- THE PROBLEM -
Copy each of the following records line for line, without changing a single character.
== DATA EXTRACT ==
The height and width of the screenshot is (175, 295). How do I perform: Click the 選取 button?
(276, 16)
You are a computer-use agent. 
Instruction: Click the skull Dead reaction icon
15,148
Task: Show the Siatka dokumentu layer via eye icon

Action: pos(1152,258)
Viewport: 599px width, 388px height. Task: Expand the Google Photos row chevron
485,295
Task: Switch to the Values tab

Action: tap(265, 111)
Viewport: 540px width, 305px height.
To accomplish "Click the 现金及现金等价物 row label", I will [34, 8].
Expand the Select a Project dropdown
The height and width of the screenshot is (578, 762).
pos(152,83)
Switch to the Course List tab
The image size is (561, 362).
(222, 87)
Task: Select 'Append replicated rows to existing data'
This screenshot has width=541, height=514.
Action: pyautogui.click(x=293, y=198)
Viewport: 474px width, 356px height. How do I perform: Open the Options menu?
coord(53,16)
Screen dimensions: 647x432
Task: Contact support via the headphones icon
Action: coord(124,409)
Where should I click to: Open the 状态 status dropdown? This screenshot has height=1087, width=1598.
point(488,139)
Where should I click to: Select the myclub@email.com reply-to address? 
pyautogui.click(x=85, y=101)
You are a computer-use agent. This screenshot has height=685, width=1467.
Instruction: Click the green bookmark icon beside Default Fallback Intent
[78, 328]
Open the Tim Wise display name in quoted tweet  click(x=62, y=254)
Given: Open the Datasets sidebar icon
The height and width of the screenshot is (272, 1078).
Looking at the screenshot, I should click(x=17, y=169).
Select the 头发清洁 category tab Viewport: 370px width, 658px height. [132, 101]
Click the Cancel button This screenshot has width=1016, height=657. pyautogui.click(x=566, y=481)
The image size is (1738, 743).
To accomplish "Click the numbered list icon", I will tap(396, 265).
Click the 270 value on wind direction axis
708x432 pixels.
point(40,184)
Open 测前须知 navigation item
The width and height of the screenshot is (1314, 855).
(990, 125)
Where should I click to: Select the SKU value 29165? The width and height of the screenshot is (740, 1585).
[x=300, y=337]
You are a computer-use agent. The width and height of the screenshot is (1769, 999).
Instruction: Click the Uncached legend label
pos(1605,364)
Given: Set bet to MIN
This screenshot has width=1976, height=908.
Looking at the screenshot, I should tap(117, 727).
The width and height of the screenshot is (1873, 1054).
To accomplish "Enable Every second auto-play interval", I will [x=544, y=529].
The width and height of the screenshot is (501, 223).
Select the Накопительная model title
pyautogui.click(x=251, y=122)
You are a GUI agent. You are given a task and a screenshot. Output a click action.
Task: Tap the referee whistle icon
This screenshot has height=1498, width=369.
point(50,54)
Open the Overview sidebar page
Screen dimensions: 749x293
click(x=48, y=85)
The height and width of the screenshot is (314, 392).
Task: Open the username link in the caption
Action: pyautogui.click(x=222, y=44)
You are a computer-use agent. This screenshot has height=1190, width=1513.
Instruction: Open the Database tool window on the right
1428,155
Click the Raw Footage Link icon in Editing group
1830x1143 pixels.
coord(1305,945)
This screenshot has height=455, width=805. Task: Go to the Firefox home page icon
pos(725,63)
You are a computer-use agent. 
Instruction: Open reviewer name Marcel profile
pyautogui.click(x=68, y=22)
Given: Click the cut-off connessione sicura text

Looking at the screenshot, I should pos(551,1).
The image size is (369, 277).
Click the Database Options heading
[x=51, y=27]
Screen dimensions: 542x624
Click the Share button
===
- TASK SOLUTION -
The height and width of the screenshot is (175, 295). How do I perform: Click the 選取 button?
(276, 16)
You are a computer-use agent. 
Instruction: Click the skull Dead reaction icon
15,148
Task: Show the Siatka dokumentu layer via eye icon

Action: pos(1152,258)
Viewport: 599px width, 388px height. Task: Expand the Google Photos row chevron
485,295
Task: Switch to the Values tab

Action: tap(265, 111)
Viewport: 540px width, 305px height.
To accomplish "Click the 现金及现金等价物 row label", I will [34, 8].
Expand the Select a Project dropdown
The height and width of the screenshot is (578, 762).
pos(152,83)
Switch to the Course List tab
The image size is (561, 362).
(222, 87)
Task: Select 'Append replicated rows to existing data'
This screenshot has width=541, height=514.
Action: pyautogui.click(x=293, y=198)
Viewport: 474px width, 356px height. How do I perform: Open the Options menu?
coord(53,16)
Screen dimensions: 647x432
Task: Contact support via the headphones icon
Action: coord(124,409)
Where should I click to: Open the 状态 status dropdown? This screenshot has height=1087, width=1598.
point(488,139)
Where should I click to: Select the myclub@email.com reply-to address? 
pyautogui.click(x=85, y=101)
You are a computer-use agent. This screenshot has height=685, width=1467.
Instruction: Click the green bookmark icon beside Default Fallback Intent
[78, 328]
Open the Tim Wise display name in quoted tweet  click(x=62, y=254)
Given: Open the Datasets sidebar icon
The height and width of the screenshot is (272, 1078).
Looking at the screenshot, I should click(x=17, y=169).
Select the 头发清洁 category tab Viewport: 370px width, 658px height. [132, 101]
Click the Cancel button This screenshot has width=1016, height=657. pyautogui.click(x=566, y=481)
The image size is (1738, 743).
To accomplish "Click the numbered list icon", I will tap(396, 265).
Click the 270 value on wind direction axis
708x432 pixels.
point(40,184)
Open 测前须知 navigation item
The width and height of the screenshot is (1314, 855).
(990, 125)
Where should I click to: Select the SKU value 29165? The width and height of the screenshot is (740, 1585).
[x=300, y=337]
You are a computer-use agent. The width and height of the screenshot is (1769, 999).
Instruction: Click the Uncached legend label
pos(1605,364)
Given: Set bet to MIN
This screenshot has width=1976, height=908.
Looking at the screenshot, I should tap(117, 727).
The width and height of the screenshot is (1873, 1054).
To accomplish "Enable Every second auto-play interval", I will [x=544, y=529].
The width and height of the screenshot is (501, 223).
Select the Накопительная model title
pyautogui.click(x=251, y=122)
You are a GUI agent. You are given a task and a screenshot. Output a click action.
Task: Tap the referee whistle icon
This screenshot has height=1498, width=369.
point(50,54)
Open the Overview sidebar page
Screen dimensions: 749x293
click(x=48, y=85)
The height and width of the screenshot is (314, 392).
Task: Open the username link in the caption
Action: pyautogui.click(x=222, y=44)
You are a computer-use agent. This screenshot has height=1190, width=1513.
Instruction: Open the Database tool window on the right
1428,155
Click the Raw Footage Link icon in Editing group
1830x1143 pixels.
coord(1305,945)
This screenshot has height=455, width=805. Task: Go to the Firefox home page icon
pos(725,63)
You are a computer-use agent. 
Instruction: Open reviewer name Marcel profile
pyautogui.click(x=68, y=22)
Given: Click the cut-off connessione sicura text

Looking at the screenshot, I should pos(551,1).
The image size is (369, 277).
Click the Database Options heading
[x=51, y=27]
Screen dimensions: 542x624
Click the Share button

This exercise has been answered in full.